OBJECTIVES: To understand the demographic and clinical characteristics of patients with ALS in the United States (US) with and without IV edaravone treatment.

METHODS: This retrospective, observational study used a US administrative claims database to identify patients with ALS with and without IV edaravone treatment between August 8, 2017 (first date of US market availability) and March 31, 2022. Baseline characteristics over a 6-month period were compared between patients who did and did not receive IV edaravone treatment.

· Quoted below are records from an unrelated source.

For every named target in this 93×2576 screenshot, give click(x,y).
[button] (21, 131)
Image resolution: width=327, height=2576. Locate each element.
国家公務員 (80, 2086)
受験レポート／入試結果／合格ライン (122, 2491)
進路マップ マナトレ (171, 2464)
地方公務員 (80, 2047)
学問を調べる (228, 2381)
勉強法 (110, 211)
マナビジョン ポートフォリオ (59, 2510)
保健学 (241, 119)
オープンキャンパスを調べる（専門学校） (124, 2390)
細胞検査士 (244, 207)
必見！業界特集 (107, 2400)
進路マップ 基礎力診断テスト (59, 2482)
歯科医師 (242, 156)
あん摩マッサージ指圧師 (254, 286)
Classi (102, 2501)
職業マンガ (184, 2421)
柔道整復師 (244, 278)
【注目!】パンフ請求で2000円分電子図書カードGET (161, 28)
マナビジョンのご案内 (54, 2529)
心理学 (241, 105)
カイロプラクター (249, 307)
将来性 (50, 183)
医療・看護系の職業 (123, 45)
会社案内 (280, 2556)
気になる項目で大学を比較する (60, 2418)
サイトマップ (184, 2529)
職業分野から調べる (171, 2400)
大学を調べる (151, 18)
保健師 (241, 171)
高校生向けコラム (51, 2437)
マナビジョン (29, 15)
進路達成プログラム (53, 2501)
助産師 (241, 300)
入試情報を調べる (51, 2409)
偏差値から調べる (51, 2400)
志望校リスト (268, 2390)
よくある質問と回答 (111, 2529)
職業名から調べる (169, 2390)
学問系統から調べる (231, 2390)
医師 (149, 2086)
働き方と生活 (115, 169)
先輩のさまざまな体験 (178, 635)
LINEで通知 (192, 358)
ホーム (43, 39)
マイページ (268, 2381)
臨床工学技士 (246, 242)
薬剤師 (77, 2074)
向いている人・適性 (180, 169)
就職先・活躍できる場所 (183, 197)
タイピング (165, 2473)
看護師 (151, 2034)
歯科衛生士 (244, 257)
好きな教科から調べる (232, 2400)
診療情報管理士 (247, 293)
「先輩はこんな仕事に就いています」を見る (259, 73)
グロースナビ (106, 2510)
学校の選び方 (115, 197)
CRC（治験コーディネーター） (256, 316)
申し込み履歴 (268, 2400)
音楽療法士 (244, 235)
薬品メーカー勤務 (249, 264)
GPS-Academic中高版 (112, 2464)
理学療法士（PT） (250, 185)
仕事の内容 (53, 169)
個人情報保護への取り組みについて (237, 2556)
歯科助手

RESULTS: This study identified 208 IV edaravone users and 1,021 non-IV edaravone users. Demographic characteristics, including age, sex, and region of residence, were similar between groups. IV edaravone users had a shorter mean pre-index disease duration than non-IV edaravone users (0.1 months vs 8.5 months, p<0.01) and a higher proportion of historical riluzole use (77% vs 30%, p<0.01). IV edaravone users were equally likely to have experienced baseline respiratory symptoms when compared to non-IV edaravone users but were more likely to have experienced nerve symptoms (23% vs 16%, p<0.05), limb symptoms (60% vs 48%, p<0.01), and bulbar symptoms (37% vs 27%, p<0.01). Except for invasive ventilation (1% vs 6%, p<0.01), IV edaravone users were at similar stages of disease progression as non-IV edaravone users with mobility aids, noninvasive ventilation, invasive ventilation, speech-generating devices, and hospice care serving as proxies for progression. CONCLUSIONS: In this real-world analysis, IV edaravone users appeared to be more symptomatic than non-IV edaravone users during the baseline period. Considering the shorter pre-index disease duration and the higher proportion of historical riluzole use among IV edaravone users, these findings suggest that patients with ALS experiencing more symptoms are managed earlier and more aggressively.